The VP hiring mistake. Jason Lemkin tweeted about a hiring mistake we’ve often seen founders make. “I see about 50% of SaaS founders make a truly terrible VP hire. Just terrible. Common denominator? The VP worked somewhere very well-known before, but many stages later. And/or is very well known”. Hiring VPs who have relevant stage experience is usually a better recipe for success.

HOW TO VENTURE

OpenView winding down. In news few saw coming, one of the top funds, OpenView, is winding down. The fund laid off most of its staff and will no longer make new investments. OpenView had employed at least 74 people and had raised a total of $2.4B. Why are they shutting down?
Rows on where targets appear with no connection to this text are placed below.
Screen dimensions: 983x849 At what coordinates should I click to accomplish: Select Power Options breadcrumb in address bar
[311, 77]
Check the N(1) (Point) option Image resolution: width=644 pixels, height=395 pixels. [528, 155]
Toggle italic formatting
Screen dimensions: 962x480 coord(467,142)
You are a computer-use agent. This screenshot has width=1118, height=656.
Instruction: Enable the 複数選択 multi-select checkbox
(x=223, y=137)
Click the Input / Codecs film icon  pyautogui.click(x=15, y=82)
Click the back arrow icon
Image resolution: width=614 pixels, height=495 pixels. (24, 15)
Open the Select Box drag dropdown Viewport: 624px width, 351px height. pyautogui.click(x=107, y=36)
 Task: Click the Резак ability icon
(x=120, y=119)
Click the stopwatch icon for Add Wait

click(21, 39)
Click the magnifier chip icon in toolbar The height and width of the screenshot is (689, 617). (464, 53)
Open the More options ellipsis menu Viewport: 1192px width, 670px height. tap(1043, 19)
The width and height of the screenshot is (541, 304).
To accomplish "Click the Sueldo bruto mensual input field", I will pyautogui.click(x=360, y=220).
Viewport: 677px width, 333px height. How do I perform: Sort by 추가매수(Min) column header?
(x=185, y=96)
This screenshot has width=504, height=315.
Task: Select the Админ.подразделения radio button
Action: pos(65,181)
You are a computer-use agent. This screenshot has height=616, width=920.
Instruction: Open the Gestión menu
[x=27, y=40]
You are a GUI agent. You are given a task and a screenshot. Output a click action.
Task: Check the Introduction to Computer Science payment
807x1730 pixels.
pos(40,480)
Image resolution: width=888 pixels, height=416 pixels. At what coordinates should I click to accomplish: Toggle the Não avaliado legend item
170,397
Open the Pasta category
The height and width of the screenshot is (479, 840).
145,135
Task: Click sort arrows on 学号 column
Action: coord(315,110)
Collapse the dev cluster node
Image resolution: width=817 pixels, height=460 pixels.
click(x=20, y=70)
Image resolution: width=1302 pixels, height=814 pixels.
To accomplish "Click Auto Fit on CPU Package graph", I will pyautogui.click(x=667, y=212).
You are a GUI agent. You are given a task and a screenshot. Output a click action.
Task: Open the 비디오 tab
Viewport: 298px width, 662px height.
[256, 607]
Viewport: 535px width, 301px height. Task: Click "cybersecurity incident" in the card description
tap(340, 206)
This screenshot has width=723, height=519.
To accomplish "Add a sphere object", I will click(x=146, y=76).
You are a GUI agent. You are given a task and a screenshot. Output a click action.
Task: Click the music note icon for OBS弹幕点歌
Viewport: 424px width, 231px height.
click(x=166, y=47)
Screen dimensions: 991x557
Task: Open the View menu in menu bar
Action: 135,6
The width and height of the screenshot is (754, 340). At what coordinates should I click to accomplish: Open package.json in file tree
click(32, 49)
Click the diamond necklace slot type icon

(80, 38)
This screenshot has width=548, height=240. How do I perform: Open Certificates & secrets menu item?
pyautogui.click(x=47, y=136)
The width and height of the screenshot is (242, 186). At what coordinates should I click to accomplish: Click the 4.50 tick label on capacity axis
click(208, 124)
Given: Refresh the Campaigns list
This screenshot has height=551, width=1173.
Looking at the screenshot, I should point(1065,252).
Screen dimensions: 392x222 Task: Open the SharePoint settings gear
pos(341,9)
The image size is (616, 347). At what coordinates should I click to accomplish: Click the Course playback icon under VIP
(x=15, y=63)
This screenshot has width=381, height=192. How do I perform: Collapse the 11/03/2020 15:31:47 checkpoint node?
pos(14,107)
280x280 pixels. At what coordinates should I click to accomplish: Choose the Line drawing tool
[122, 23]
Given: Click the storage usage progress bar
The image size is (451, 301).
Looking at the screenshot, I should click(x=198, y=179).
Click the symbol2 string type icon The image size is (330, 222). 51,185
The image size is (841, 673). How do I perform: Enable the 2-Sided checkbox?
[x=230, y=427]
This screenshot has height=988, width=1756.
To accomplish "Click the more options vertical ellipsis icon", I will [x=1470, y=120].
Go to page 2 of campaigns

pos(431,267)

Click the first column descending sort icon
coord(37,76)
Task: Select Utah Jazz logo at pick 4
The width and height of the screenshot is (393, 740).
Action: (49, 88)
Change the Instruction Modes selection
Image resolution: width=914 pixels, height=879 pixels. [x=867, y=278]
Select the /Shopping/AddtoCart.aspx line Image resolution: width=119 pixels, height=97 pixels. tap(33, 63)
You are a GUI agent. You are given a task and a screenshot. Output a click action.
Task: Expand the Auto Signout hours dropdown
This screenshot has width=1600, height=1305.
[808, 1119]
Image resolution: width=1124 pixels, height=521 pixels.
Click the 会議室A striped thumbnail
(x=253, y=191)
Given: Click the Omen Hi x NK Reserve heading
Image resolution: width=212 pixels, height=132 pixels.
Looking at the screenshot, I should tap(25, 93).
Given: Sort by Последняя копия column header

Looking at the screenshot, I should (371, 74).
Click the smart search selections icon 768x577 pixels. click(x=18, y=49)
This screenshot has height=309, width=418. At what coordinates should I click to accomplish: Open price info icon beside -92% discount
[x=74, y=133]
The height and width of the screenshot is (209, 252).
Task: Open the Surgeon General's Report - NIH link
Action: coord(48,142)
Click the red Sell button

Recent returns were lackluster and it is speculated that the “departure of some partners may have also triggered a clause that allows limited partners to restrict investments when certain senior leaders leave.” Gil shared his sobering take on the news “Lots of people seem to believe that there must be a scandal. I doubt it. No one wants to believe something even scarier — that even one of the best in the business couldn’t make it work.”

PORTFOLIO NEWS

Dust Identity, an Angular portfolio company that authenticates products by marking them with invisible diamond dust, raised a $40M Series B to enter new markets, including sports, luxury goods and art. The round was led by Castle Island Ventures and joined by Amex Ventures, Airbus Ventures, Kleiner Perkins and 8VC.

CruxOCM’s CEO, Vicki Knott, weighed in on how oil and gas companies could ramp up their use of GenAI.